Growth in the SGD market was broad-based across financial institutions, corporates, and statutory boards, supported by lower rates and tighter credit spreads (MAS, 2025). In the non-SGD market, financial institutions led issuance volumes, fueled by the need to finance asset book growth (MAS, 2025). There were 126 SGD-denominated corporate bond issuances in 2024, the highest in a decade, with 60 in the first half of 2025 alone, suggesting that the momentum is set to stay elevated (UOBAM, 2025). Falling government bond yields have made corporate bonds more attractive to yield-seeking investors, and corporates have responded by increasing supply when funding costs are lower (UOBAM, 2025).
Foreign issuers also tapped Singapore's market with notable frequency. Pfizer, which has an existing plant and factory in Singapore, raised funds through the corporate bond market to finance business expansion (MAS, 2024). Chinese offshore issuances, including CNH-denominated bonds from Guangzhou Development District Holding Group Limited, Xi'an Kingfar International, and AVIC International Leasing Co., Ltd., raised more than S$700 million in total (MAS, 2024). The proportion of corporate issuers in the non-SGD market increased by 31 percentage points in 2023, a trend that continued into 2024 as global corporates with regional operations in Singapore sought funding for operational and business expansion (MAS, 2024).
Digital Bonds and MAS Initiatives
Singapore's digital corporate bond issuance reached approximately USD 2.5 billion as of end-2024, from a diverse range of issuers including corporations, financial institutions, and special purpose vehicles (MAS, 2025). While digital bond adoption remains at an early stage relative to traditional bond markets, the technology has potential to enhance efficiency and lower costs (MAS, 2025).

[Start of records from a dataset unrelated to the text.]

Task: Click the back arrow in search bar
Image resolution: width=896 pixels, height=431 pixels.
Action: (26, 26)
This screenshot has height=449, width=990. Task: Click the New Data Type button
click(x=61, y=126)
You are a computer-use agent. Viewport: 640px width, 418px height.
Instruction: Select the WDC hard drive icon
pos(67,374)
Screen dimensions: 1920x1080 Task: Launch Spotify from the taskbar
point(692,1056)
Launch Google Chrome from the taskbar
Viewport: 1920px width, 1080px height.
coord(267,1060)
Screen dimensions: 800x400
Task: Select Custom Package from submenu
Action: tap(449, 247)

To promote mainstream adoption, MAS launched the Global-Asia Digital Bond Grant Scheme (G-ADBGS) in 2025, offering up to SGD 450,000 per issuer to defray the incremental costs of issuing digital bonds (MAS, 2025). The scheme targets both first-time and repeat issuers, aiming to build critical mass in the digital bond ecosystem.
Sustainable Finance and Market Resilience
The sustainable finance segment has grown in parallel with the broader market. Green, social, sustainable, and sustainability-linked (GSSSL) loans originated from Singapore in 2024 reached a new high of over S$48 billion (MAS, 2025). Singapore is ASEAN's largest market for GSSSL bonds and loans, and the momentum for sustainable finance in Southeast Asia remains positive despite global headwinds in climate action (MAS, 2025). A notable landmark transaction was CapitaLand Investment's issuance of the first sustainability-linked panda bond by a Singapore company, raising RMB 1 billion from institutional investors (MAS, 2024). The bond garnered strong demand, reflecting investor appetite for sustainability-linked instruments in the offshore renminbi market.
The banking system underpinning these markets remains robust. MAS stress tests applying a severe scenario—incorporating a sharp tightening in global financial conditions, heightened market volatility, a trade shock, and persistent policy uncertainty—found that Singapore banks have strong capital buffers and healthy liquidity profiles, and should weather a global recession and tightened financial conditions for an extended period (MAS, 2025). Corporates and households are generally resilient, with healthy debt servicing capacities and good financial buffers, though the MAS has noted that certain segments remain more vulnerable and should exercise vigilance (MAS, 2025).
With the newly launched digital bond grant scheme and sustained momentum in sustainable finance, Singapore's corporate debt market is poised for further expansion, underpinned by a resilient banking system and growing global issuer appetite. The combination of a deep government bond benchmark curve, a AAA sovereign rating, and a policy environment actively fostering innovation positions Singapore to continue serving Asia's financing needs for the foreseeable future.